BlackBerry reported a massive $4.4-billion loss in its fiscal third quarter and a 56% drop in revenue in its first quarterly report under new Chairman and Chief Executive John Chen.
Despite the results, Chen said on a conference call with analysts Friday that BlackBerry “has a really good shot” of turning a profit in 2016 and management will try its best to achieve the goal. Chen later laughed when an analyst wished him the “best of luck.”
The former CEO of Sybase is credited with turning around the data company that was sold to SAP in 2010. Chen said reviving BlackBerry will be his most complicated challenge but noted that the Canadian company has $3.2 billion in cash, which will “definitely allow us to engineer our turnaround.”
BlackBerry also announced Friday that it’s entering into a five-year partnership with Foxconn, the Taiwanese company that assembles products in vast factories in China. Foxconn, known for its manufacturing contract work on Apple Inc.‘s iPhones and iPads, will jointly design and manufacture most BlackBerry devices and manage inventory of the devices in an agreement that will offload much of BlackBerry’s manufacturing costs.

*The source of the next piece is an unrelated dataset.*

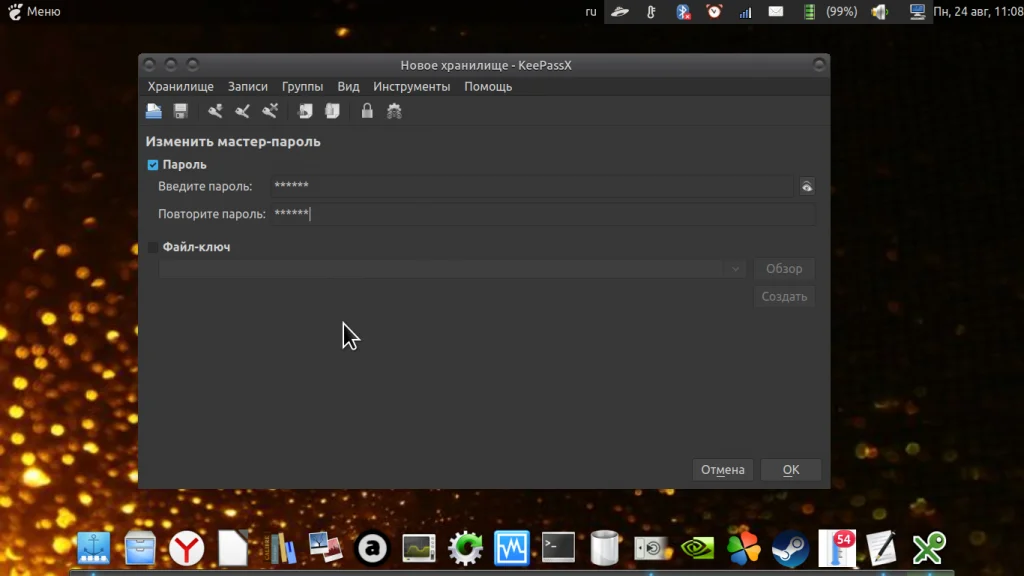Click the delete entry key icon
1024x576 pixels.
pos(270,111)
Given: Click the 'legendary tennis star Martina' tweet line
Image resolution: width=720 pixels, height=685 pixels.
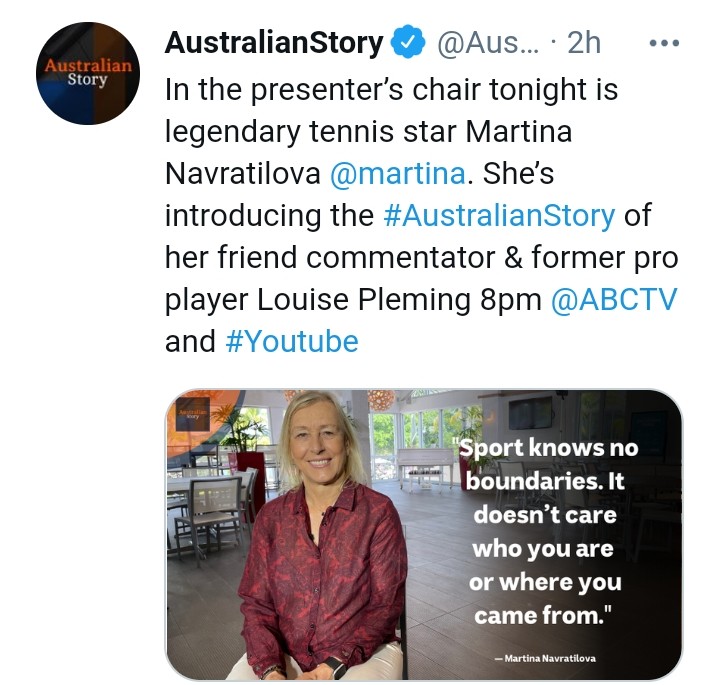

“I’m hoping we never have to have a conversation going forward about inventory write-downs,” Chen said.
He said Foxconn’s BlackBerry phones will be released in March or April and will be built in Indonesia and Mexico.
BlackBerry reported revenue of $1.2 billion in its third quarter ended Nov. 30, down from $2.7 billion last year.

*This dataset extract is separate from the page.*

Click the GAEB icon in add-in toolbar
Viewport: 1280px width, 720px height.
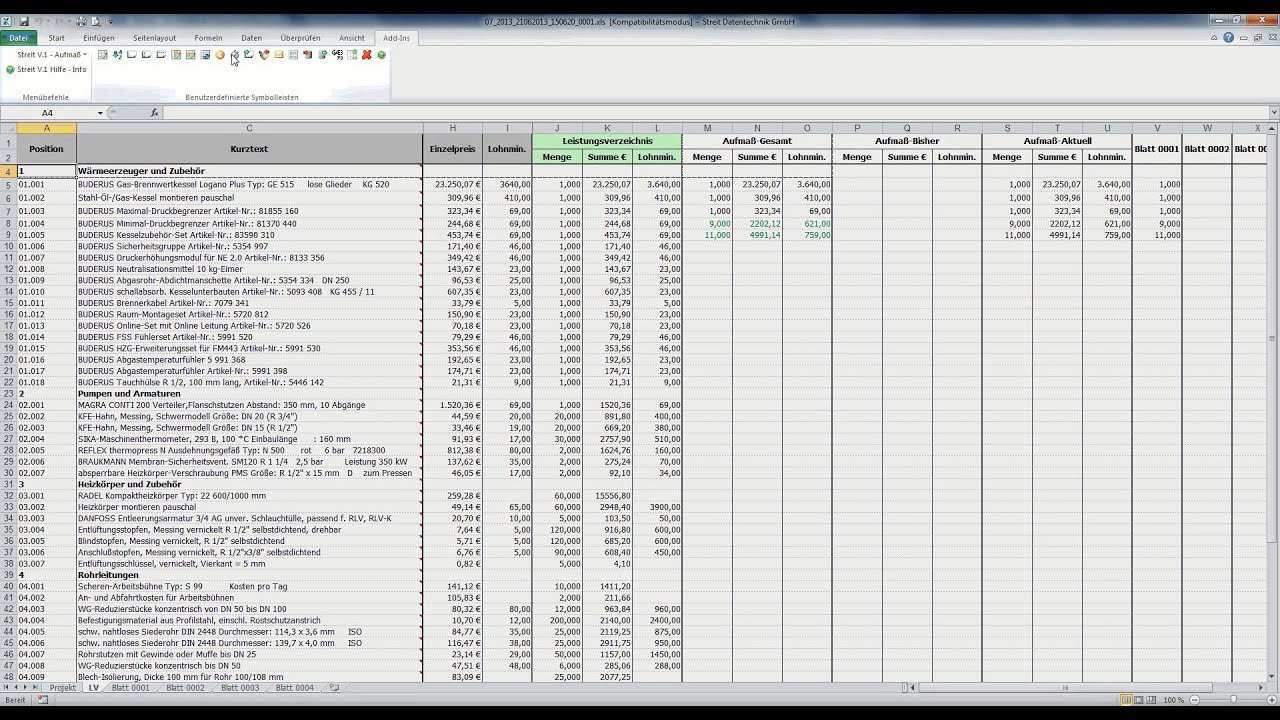pos(338,55)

Chen has said the company “is very much alive” but is putting more emphasis on BlackBerry’s software business than its hardware business.
“I’ll be happy to have a break-even or a low-margin device business and then have that help us to monetize software,” said
BlackBerry sold just 1.9 million smartphones in the quarter compared with 3.7 million in the previous quarter. Most of those were old BlackBerry 7 devices. This year’s launch of BlackBerry 10, its revamped operating system, and fancier devices — the touch-screen Z10 and Q10 for keyboard loyalists — was supposed to rejuvenate the brand and lure customers. But the much-delayed phones failed to turn the company around and led to a billion-dollar loss last quarter and a $1.6-billion loss in the third quarter.
“It was ugly,” said Colin Gillis, an analyst at BGC Partners.
Gillis said the Foxconn agreement may help keep BlackBerry alive by offering lower cost phones in emerging markets like Indonesia with minimal inventory risk to the company. It also allows BlackBerry to focus on designing and producing a small batch of devices for high-end business users, where security is paramount and where the company still has pockets of loyalty, he said.
BlackBerry’s net loss amounted to $8.37 a share in the latest quarter. Its adjusted loss from continuing operations, which excludes restructuring and other items, was $354 million, or 67 cents a share.
Analysts polled by FactSet, on average, expect an adjusted loss of 43 cents a share on revenue of $1.66 billion.
Shares of BlackBerry jumped after Chen’s conference call. The stock closed up 97 cents, or 15.5%, at $7.22.